Pull off the outer leaves and cut out the bottom core with a paring knife.
Boil in salted water until the leaves come apart easily. Remove, turn upside down and drain well.
Separate individual leaves and place on paper towel to dry.
Cook 1 cup of white rice, set aside.
In a small saute pan, sweat a few tablespoons of red onion, chopped. Place in a bowl.
Grate the zest of 1 lemon into the bowl.
Add to the bowl 1/4 cup of toasted pine nuts, 1/4 cup of raisins or chopped prunes, 3 tablespoons chopped parsley, 1/2 teaspoon fresh thyme leaves, 1 beaten egg, ¼ cup of grated Parmesan cheese, 1/2 cup of chopped apple and 1 cup of the cooked rice. Add to the bowl 1 pound of ground pork, and 1 teaspoon salt and pepper. Mix well.

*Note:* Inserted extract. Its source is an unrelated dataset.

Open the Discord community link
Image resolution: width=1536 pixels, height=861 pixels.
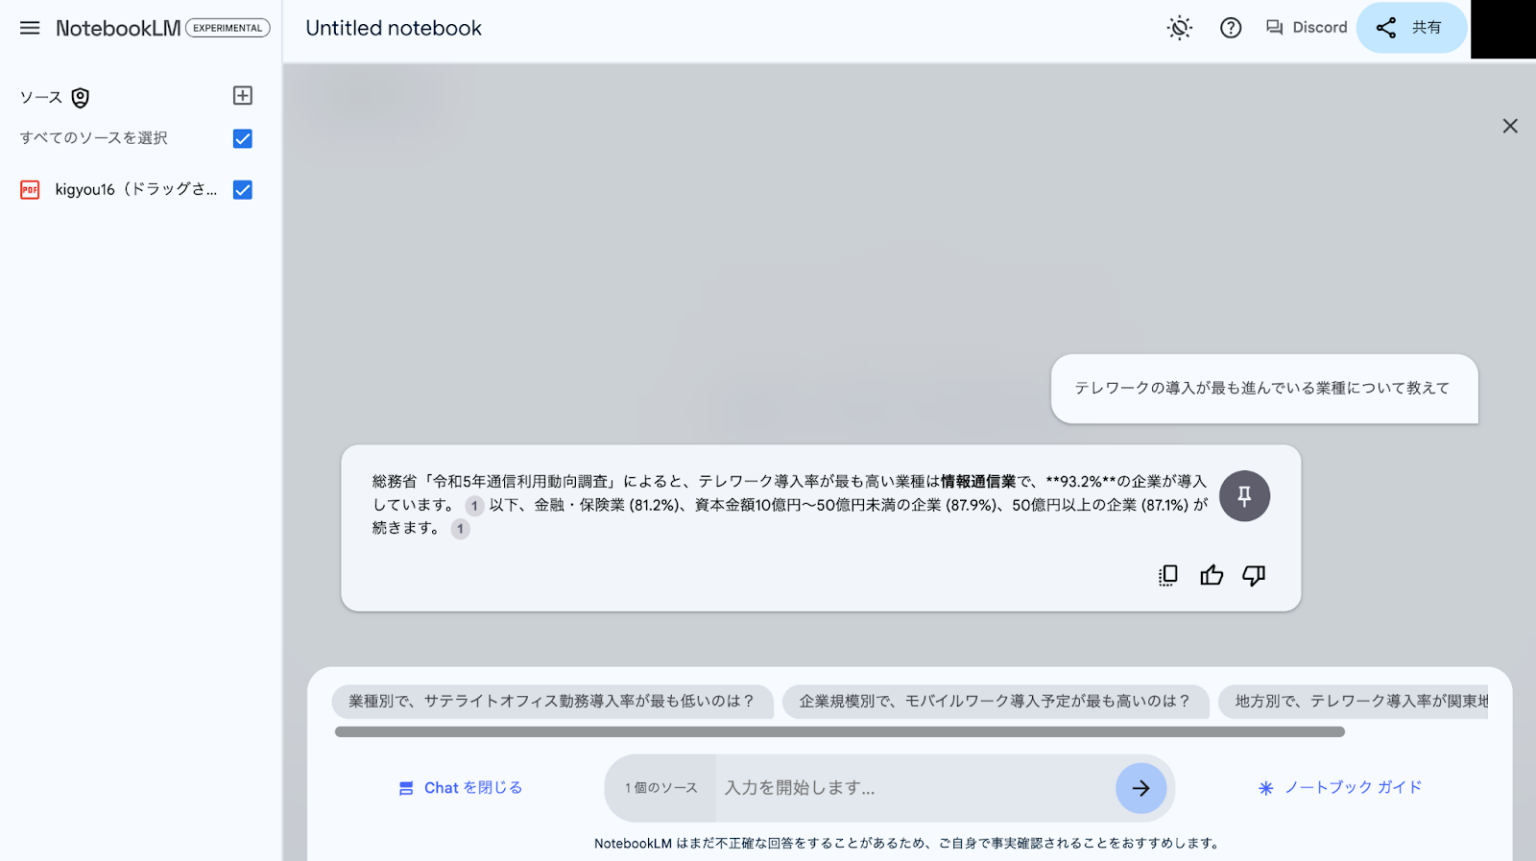pos(1306,27)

Oil a Teflon-lined muffin tin.
Spread the cabbage leaves out on a surface and add 1 heaping tablespoon of the meat mixture to the center.
Fold around the meat and place seam-side down in the muffin tin.
Spray with olive oil and bake at 350 degrees until the tops appear golden on the edges.
Serve with a sauce of 4 tablespoons cilantro, 1 cup of yogurt and 2 tablespoons lemon juice, which you puree in food processor.
I like to serve mine with some poached apple or pear. “Salute” to grandmothers.